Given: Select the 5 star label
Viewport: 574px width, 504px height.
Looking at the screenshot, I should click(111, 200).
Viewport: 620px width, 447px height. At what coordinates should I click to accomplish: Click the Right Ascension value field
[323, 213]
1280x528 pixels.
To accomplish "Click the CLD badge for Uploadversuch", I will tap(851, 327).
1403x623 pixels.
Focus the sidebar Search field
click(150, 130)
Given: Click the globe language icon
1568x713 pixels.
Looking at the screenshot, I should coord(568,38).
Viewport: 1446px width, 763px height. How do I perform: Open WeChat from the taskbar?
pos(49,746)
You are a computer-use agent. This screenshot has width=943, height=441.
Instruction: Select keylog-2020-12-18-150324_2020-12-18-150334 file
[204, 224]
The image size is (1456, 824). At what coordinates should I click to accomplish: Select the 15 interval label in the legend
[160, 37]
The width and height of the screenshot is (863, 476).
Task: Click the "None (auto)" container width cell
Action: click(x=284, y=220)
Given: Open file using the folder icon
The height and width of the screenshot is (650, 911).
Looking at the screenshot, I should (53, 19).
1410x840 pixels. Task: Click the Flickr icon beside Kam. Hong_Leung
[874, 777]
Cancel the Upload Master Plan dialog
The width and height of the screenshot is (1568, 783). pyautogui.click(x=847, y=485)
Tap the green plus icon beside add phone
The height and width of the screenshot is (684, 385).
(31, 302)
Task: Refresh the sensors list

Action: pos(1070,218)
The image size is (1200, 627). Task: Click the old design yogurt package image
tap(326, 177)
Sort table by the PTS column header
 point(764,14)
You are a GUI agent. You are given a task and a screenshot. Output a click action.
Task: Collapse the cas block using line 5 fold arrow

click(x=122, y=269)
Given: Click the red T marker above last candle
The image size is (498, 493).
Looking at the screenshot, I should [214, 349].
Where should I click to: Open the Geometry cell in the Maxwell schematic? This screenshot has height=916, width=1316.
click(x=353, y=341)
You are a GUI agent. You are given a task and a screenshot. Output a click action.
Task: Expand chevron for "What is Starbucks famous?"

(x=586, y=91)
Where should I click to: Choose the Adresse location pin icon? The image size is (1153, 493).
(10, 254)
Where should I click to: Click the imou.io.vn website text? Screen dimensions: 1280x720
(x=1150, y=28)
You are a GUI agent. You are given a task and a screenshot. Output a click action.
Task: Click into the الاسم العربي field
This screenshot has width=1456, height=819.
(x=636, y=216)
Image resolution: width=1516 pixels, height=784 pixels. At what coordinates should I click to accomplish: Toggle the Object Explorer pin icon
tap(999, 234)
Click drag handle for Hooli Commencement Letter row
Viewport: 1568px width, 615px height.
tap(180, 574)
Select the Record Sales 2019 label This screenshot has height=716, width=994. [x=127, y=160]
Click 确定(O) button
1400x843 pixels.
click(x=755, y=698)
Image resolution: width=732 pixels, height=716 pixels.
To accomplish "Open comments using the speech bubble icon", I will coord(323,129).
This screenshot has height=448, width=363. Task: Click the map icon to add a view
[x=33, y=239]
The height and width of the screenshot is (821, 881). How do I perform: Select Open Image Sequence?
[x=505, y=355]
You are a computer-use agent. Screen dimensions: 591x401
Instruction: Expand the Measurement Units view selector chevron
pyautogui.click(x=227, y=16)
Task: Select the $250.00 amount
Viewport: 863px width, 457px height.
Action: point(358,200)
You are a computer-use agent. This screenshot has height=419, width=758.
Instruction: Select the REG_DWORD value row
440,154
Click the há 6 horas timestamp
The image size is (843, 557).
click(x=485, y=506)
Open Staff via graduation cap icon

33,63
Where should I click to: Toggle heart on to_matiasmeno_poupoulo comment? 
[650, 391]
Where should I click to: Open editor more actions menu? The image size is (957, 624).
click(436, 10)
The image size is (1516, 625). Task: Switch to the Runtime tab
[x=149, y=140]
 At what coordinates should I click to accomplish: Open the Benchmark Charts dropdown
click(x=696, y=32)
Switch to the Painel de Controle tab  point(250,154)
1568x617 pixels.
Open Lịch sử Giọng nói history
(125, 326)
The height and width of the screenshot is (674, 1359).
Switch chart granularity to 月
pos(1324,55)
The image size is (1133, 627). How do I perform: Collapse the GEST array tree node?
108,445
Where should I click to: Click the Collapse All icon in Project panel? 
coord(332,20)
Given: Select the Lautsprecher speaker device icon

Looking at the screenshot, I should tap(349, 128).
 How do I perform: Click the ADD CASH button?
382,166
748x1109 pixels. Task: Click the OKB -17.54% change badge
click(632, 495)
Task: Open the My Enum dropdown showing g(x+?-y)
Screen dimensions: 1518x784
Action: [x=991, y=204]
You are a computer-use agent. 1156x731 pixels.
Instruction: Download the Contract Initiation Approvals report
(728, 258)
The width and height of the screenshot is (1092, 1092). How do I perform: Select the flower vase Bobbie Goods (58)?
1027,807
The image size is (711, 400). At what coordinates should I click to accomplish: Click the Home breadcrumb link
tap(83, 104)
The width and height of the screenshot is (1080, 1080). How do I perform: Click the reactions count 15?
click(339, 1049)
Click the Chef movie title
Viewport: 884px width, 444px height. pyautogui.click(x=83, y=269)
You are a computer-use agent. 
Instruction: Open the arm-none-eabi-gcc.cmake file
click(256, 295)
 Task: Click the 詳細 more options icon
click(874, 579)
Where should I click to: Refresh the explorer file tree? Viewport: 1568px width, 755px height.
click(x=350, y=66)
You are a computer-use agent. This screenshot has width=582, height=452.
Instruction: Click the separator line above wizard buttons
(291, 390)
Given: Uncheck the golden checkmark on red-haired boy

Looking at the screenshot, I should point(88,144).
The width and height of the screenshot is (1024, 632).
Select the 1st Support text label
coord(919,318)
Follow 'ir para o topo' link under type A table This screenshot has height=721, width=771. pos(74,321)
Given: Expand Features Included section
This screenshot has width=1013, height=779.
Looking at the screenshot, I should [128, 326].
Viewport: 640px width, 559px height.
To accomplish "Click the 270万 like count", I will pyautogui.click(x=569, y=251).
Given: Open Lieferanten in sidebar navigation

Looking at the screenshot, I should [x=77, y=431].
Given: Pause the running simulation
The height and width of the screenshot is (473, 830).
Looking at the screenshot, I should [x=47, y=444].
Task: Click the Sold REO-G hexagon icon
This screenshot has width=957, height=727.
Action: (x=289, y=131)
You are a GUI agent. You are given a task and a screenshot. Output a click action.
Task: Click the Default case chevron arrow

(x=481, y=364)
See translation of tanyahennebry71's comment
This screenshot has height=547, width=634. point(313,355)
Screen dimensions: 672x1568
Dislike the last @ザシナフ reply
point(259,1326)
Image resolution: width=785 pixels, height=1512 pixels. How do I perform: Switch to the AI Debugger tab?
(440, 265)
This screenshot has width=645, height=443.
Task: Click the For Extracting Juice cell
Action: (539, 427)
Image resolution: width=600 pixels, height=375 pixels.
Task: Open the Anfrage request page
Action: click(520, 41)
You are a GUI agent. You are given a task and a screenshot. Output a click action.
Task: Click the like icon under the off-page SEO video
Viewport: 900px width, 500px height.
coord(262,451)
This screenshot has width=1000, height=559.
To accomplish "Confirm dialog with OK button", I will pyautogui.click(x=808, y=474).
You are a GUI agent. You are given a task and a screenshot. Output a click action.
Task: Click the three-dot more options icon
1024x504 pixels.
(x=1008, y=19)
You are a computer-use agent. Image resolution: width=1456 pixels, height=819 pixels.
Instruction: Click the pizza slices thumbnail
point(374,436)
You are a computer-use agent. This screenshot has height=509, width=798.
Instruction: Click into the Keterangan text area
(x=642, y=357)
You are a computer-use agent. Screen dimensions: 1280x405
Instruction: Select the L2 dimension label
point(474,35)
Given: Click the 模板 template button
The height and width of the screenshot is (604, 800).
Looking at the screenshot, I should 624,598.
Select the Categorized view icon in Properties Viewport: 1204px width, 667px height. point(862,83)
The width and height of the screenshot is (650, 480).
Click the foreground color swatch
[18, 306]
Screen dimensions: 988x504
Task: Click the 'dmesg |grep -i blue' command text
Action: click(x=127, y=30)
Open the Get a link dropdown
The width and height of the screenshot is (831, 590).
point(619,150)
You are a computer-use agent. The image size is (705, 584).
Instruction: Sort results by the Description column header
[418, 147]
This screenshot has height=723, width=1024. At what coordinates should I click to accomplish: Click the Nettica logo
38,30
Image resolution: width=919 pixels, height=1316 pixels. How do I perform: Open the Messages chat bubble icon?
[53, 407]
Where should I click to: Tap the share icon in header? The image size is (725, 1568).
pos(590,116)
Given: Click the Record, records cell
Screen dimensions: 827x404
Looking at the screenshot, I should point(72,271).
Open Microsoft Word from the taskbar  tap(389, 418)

- Instructions for the task
Using the entries above, give again exactly the lines from the line holding "This screenshot has height=448, width=363." through the line holding "You are a computer-use agent. Screen dimensions: 591x401". Include both end lines and nothing else.

- Expected answer
This screenshot has height=448, width=363. Task: Click the map icon to add a view
[x=33, y=239]
The height and width of the screenshot is (821, 881). How do I perform: Select Open Image Sequence?
[x=505, y=355]
You are a computer-use agent. Screen dimensions: 591x401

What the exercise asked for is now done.